* Problem description *
Take the listing that follows and copy it precisely.

* Data to examine *
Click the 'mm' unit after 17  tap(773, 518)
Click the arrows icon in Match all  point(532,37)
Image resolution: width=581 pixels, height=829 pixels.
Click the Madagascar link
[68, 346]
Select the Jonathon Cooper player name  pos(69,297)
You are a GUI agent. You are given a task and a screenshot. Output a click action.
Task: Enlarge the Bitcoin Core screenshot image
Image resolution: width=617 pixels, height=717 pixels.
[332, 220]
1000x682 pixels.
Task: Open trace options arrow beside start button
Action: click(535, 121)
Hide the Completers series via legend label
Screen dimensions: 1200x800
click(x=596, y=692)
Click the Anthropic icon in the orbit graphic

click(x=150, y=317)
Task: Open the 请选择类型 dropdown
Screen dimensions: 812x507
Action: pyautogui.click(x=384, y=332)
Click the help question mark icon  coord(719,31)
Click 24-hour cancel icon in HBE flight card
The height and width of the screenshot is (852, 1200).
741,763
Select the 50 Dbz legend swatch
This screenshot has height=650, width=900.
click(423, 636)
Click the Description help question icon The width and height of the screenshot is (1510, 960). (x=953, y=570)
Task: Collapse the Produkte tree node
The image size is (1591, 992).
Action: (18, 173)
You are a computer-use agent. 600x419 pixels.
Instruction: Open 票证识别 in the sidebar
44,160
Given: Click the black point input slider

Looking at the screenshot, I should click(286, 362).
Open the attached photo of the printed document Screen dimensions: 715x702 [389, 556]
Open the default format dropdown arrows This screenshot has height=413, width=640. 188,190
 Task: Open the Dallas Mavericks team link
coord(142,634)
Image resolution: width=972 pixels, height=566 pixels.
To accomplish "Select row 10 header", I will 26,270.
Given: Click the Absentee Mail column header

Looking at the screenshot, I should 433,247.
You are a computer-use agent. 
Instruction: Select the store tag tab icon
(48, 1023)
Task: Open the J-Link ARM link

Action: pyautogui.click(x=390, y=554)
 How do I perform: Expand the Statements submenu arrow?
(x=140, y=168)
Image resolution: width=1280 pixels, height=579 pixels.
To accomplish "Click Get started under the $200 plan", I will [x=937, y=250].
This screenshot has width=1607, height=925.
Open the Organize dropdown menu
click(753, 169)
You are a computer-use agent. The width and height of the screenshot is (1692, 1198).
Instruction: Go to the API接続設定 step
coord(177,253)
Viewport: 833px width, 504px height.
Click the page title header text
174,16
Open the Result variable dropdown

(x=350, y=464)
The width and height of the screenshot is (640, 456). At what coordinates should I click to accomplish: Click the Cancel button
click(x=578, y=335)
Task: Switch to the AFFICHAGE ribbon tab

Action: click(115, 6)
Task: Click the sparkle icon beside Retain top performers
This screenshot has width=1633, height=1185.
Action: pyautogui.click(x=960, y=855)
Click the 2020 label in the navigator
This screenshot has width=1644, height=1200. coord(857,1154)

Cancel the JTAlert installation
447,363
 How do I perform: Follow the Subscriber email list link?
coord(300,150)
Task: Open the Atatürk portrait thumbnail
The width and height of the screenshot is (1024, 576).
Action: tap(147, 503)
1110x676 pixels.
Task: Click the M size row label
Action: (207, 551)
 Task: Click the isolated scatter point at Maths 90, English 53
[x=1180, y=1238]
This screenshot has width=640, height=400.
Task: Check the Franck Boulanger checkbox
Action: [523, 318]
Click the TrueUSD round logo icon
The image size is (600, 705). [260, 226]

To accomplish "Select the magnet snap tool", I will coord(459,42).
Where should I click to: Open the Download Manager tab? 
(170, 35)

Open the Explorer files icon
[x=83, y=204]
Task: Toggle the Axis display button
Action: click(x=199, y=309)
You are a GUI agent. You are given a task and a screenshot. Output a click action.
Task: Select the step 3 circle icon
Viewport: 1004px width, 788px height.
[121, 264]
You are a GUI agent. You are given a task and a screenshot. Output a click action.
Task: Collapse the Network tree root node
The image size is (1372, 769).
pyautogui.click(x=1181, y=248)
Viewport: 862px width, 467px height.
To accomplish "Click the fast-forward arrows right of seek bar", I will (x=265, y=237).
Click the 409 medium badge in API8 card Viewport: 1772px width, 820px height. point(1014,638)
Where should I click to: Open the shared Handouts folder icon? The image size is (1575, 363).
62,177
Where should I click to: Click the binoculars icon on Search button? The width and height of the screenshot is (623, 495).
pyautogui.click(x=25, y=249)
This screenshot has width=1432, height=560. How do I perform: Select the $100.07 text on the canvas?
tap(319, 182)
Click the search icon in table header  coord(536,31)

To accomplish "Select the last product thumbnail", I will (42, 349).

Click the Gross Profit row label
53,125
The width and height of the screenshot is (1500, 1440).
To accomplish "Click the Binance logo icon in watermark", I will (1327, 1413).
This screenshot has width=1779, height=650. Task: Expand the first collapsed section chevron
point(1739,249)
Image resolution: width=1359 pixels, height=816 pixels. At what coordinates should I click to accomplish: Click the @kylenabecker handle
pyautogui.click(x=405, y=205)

* Answer for the task *
Click the 'mm' unit after 17  tap(773, 518)
Click the arrows icon in Match all  point(532,37)
Image resolution: width=581 pixels, height=829 pixels.
Click the Madagascar link
[68, 346]
Select the Jonathon Cooper player name  pos(69,297)
You are a GUI agent. You are given a task and a screenshot. Output a click action.
Task: Enlarge the Bitcoin Core screenshot image
Image resolution: width=617 pixels, height=717 pixels.
[332, 220]
1000x682 pixels.
Task: Open trace options arrow beside start button
Action: click(535, 121)
Hide the Completers series via legend label
Screen dimensions: 1200x800
click(x=596, y=692)
Click the Anthropic icon in the orbit graphic

click(x=150, y=317)
Task: Open the 请选择类型 dropdown
Screen dimensions: 812x507
Action: pyautogui.click(x=384, y=332)
Click the help question mark icon  coord(719,31)
Click 24-hour cancel icon in HBE flight card
The height and width of the screenshot is (852, 1200).
741,763
Select the 50 Dbz legend swatch
This screenshot has height=650, width=900.
click(423, 636)
Click the Description help question icon The width and height of the screenshot is (1510, 960). (x=953, y=570)
Task: Collapse the Produkte tree node
The image size is (1591, 992).
Action: (18, 173)
You are a computer-use agent. 600x419 pixels.
Instruction: Open 票证识别 in the sidebar
44,160
Given: Click the black point input slider

Looking at the screenshot, I should click(286, 362).
Open the attached photo of the printed document Screen dimensions: 715x702 [389, 556]
Open the default format dropdown arrows This screenshot has height=413, width=640. 188,190
 Task: Open the Dallas Mavericks team link
coord(142,634)
Image resolution: width=972 pixels, height=566 pixels.
To accomplish "Select row 10 header", I will 26,270.
Given: Click the Absentee Mail column header

Looking at the screenshot, I should 433,247.
You are a computer-use agent. 
Instruction: Select the store tag tab icon
(48, 1023)
Task: Open the J-Link ARM link

Action: pyautogui.click(x=390, y=554)
 How do I perform: Expand the Statements submenu arrow?
(x=140, y=168)
Image resolution: width=1280 pixels, height=579 pixels.
To accomplish "Click Get started under the $200 plan", I will [x=937, y=250].
This screenshot has width=1607, height=925.
Open the Organize dropdown menu
click(753, 169)
You are a computer-use agent. The width and height of the screenshot is (1692, 1198).
Instruction: Go to the API接続設定 step
coord(177,253)
Viewport: 833px width, 504px height.
Click the page title header text
174,16
Open the Result variable dropdown

(x=350, y=464)
The width and height of the screenshot is (640, 456). At what coordinates should I click to accomplish: Click the Cancel button
click(x=578, y=335)
Task: Switch to the AFFICHAGE ribbon tab

Action: click(115, 6)
Task: Click the sparkle icon beside Retain top performers
This screenshot has width=1633, height=1185.
Action: pyautogui.click(x=960, y=855)
Click the 2020 label in the navigator
This screenshot has width=1644, height=1200. coord(857,1154)

Cancel the JTAlert installation
447,363
 How do I perform: Follow the Subscriber email list link?
coord(300,150)
Task: Open the Atatürk portrait thumbnail
The width and height of the screenshot is (1024, 576).
Action: tap(147, 503)
1110x676 pixels.
Task: Click the M size row label
Action: (207, 551)
 Task: Click the isolated scatter point at Maths 90, English 53
[x=1180, y=1238]
This screenshot has width=640, height=400.
Task: Check the Franck Boulanger checkbox
Action: [523, 318]
Click the TrueUSD round logo icon
The image size is (600, 705). [260, 226]

To accomplish "Select the magnet snap tool", I will coord(459,42).
Where should I click to: Open the Download Manager tab? 
(170, 35)

Open the Explorer files icon
[x=83, y=204]
Task: Toggle the Axis display button
Action: click(x=199, y=309)
You are a GUI agent. You are given a task and a screenshot. Output a click action.
Task: Select the step 3 circle icon
Viewport: 1004px width, 788px height.
[121, 264]
You are a GUI agent. You are given a task and a screenshot. Output a click action.
Task: Collapse the Network tree root node
The image size is (1372, 769).
pyautogui.click(x=1181, y=248)
Viewport: 862px width, 467px height.
To accomplish "Click the fast-forward arrows right of seek bar", I will (x=265, y=237).
Click the 409 medium badge in API8 card Viewport: 1772px width, 820px height. point(1014,638)
Where should I click to: Open the shared Handouts folder icon? The image size is (1575, 363).
62,177
Where should I click to: Click the binoculars icon on Search button? The width and height of the screenshot is (623, 495).
pyautogui.click(x=25, y=249)
This screenshot has width=1432, height=560. How do I perform: Select the $100.07 text on the canvas?
tap(319, 182)
Click the search icon in table header  coord(536,31)

To accomplish "Select the last product thumbnail", I will (42, 349).

Click the Gross Profit row label
53,125
The width and height of the screenshot is (1500, 1440).
To accomplish "Click the Binance logo icon in watermark", I will (1327, 1413).
This screenshot has width=1779, height=650. Task: Expand the first collapsed section chevron
point(1739,249)
Image resolution: width=1359 pixels, height=816 pixels. At what coordinates should I click to accomplish: Click the @kylenabecker handle
pyautogui.click(x=405, y=205)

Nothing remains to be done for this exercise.